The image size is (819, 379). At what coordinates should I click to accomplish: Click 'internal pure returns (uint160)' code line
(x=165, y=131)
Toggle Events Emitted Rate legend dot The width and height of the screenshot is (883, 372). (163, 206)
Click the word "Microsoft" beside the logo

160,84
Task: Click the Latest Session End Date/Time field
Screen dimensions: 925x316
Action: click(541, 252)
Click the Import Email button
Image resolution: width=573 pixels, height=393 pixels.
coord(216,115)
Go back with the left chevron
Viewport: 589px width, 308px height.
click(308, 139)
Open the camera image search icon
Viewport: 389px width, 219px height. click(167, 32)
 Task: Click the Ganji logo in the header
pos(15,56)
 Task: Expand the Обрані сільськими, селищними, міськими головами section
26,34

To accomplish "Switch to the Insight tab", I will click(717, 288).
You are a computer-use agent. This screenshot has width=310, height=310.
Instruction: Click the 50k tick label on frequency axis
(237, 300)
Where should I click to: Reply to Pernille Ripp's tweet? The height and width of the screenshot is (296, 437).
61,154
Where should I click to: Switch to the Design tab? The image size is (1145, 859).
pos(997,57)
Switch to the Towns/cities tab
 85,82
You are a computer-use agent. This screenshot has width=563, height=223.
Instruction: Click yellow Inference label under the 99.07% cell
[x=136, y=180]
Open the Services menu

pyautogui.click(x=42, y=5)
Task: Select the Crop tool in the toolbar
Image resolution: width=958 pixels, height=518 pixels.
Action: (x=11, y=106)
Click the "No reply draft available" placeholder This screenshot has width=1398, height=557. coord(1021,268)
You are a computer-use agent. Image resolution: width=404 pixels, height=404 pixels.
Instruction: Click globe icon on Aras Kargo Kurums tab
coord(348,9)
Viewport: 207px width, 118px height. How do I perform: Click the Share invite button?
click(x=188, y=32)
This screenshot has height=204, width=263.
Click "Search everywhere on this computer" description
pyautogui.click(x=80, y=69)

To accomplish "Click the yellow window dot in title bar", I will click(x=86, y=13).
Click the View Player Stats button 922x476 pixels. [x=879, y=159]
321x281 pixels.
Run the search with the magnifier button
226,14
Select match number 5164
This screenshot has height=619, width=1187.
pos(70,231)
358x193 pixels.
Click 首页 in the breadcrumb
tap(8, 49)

----------------

• PROBLEM TO WORK ON: All lines of the material that contain the string "agent" are to be copied.

• SOLUTION TO THIS TASK:
You are a computer-use agent. This screenshot has width=310, height=310.
You are a computer-use agent. This screenshot has width=563, height=223.
You are a computer-use agent. Image resolution: width=404 pixels, height=404 pixels.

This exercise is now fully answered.